### Records from a dataset:
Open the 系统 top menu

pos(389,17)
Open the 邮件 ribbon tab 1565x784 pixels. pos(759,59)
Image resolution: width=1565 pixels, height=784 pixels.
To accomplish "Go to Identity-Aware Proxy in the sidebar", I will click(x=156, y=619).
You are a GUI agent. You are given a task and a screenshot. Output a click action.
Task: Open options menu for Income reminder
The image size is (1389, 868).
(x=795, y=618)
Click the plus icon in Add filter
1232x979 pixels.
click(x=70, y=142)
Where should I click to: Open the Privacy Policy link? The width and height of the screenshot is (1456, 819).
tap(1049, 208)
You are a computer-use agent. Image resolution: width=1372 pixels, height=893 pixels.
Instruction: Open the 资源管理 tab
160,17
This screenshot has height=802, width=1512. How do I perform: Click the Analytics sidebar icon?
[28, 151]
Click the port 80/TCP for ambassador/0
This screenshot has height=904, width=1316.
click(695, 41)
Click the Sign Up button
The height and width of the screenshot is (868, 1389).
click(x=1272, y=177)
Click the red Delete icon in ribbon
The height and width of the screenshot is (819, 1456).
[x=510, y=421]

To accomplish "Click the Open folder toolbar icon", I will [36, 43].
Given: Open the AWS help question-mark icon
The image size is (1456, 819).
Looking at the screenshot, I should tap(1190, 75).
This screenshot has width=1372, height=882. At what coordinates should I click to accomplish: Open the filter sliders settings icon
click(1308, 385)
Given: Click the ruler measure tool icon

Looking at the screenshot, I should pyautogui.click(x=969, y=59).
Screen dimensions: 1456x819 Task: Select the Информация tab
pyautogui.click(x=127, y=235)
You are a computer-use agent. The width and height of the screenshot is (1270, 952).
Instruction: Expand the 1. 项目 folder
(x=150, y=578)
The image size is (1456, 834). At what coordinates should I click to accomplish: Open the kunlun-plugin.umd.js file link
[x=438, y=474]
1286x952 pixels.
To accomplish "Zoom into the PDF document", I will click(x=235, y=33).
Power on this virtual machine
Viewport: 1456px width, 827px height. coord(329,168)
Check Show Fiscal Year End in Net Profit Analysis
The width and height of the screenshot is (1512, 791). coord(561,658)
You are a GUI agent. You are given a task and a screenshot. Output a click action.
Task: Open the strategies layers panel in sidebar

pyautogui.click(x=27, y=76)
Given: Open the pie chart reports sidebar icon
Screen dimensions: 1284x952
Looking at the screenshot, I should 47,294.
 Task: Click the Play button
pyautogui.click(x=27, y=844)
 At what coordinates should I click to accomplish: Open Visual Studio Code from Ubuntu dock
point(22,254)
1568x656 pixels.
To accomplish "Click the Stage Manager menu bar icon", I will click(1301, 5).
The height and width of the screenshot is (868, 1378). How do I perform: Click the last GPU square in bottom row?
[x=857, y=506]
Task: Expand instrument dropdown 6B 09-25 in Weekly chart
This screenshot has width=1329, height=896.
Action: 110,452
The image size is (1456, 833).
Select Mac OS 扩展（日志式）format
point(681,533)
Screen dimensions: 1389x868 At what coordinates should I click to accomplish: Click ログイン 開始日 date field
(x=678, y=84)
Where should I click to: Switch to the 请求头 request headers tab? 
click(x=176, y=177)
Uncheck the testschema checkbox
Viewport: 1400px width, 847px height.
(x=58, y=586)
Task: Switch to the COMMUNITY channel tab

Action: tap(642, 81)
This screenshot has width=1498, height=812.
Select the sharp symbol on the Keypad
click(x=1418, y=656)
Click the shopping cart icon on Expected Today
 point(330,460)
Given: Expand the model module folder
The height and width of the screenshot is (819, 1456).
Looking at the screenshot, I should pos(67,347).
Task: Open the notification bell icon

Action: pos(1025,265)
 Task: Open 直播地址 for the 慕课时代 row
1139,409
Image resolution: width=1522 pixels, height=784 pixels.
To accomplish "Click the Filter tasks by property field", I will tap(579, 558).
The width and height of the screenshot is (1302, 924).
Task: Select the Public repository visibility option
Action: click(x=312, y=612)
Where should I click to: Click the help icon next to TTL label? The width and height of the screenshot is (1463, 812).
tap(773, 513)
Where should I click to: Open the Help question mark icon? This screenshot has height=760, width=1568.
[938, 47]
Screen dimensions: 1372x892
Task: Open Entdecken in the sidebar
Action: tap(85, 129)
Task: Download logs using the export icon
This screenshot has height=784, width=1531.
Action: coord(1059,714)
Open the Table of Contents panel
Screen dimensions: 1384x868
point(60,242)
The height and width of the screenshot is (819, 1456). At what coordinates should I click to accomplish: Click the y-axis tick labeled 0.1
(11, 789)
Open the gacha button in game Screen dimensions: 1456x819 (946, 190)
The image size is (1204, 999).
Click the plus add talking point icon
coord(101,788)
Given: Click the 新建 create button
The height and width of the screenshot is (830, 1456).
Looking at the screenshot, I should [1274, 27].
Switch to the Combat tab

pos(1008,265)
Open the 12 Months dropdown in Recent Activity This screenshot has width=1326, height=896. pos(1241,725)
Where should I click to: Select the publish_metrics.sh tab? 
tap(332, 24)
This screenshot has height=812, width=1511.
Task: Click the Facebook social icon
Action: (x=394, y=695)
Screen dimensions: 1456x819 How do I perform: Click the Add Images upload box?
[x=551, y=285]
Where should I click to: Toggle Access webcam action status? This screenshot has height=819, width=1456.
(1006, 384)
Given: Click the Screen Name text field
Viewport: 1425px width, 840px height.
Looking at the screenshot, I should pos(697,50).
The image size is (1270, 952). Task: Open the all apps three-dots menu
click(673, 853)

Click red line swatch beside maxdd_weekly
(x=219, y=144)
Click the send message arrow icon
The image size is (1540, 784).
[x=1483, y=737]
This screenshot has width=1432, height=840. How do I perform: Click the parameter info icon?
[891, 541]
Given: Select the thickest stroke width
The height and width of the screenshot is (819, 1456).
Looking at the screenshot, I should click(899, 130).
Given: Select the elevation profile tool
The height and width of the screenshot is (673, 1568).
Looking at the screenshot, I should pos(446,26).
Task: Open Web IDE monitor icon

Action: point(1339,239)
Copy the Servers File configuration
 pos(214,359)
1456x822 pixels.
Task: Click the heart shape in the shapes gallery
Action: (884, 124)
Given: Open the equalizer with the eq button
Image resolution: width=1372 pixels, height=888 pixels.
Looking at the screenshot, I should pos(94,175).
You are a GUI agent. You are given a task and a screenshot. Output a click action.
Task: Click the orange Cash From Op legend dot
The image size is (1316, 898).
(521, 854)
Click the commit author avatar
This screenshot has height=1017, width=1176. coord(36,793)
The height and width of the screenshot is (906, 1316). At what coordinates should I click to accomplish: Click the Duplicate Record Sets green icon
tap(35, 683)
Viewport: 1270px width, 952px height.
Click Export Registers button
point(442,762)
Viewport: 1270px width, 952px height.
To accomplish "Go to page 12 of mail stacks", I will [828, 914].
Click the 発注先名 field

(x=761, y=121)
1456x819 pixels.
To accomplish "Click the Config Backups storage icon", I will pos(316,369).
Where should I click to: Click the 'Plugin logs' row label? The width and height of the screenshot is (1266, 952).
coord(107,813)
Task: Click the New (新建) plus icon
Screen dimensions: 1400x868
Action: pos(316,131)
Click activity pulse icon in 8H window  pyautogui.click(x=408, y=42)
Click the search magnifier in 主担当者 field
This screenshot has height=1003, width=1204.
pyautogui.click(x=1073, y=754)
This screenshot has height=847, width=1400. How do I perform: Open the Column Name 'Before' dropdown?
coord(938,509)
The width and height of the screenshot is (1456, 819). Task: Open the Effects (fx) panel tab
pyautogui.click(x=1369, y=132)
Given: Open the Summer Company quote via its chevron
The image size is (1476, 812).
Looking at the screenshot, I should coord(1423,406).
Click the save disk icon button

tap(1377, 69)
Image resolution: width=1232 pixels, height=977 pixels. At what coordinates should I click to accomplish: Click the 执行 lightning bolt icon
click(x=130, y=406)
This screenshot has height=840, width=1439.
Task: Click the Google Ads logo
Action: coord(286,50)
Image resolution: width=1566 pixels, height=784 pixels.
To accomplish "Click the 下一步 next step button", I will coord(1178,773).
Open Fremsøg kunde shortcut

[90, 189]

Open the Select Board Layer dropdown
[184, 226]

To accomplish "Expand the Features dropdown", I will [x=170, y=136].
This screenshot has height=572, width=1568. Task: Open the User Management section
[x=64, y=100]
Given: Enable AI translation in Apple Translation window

### Exercise prompt:
Look through the entries above and work out how many lines contain the string "window". Give that number alone.

### Written answer:
2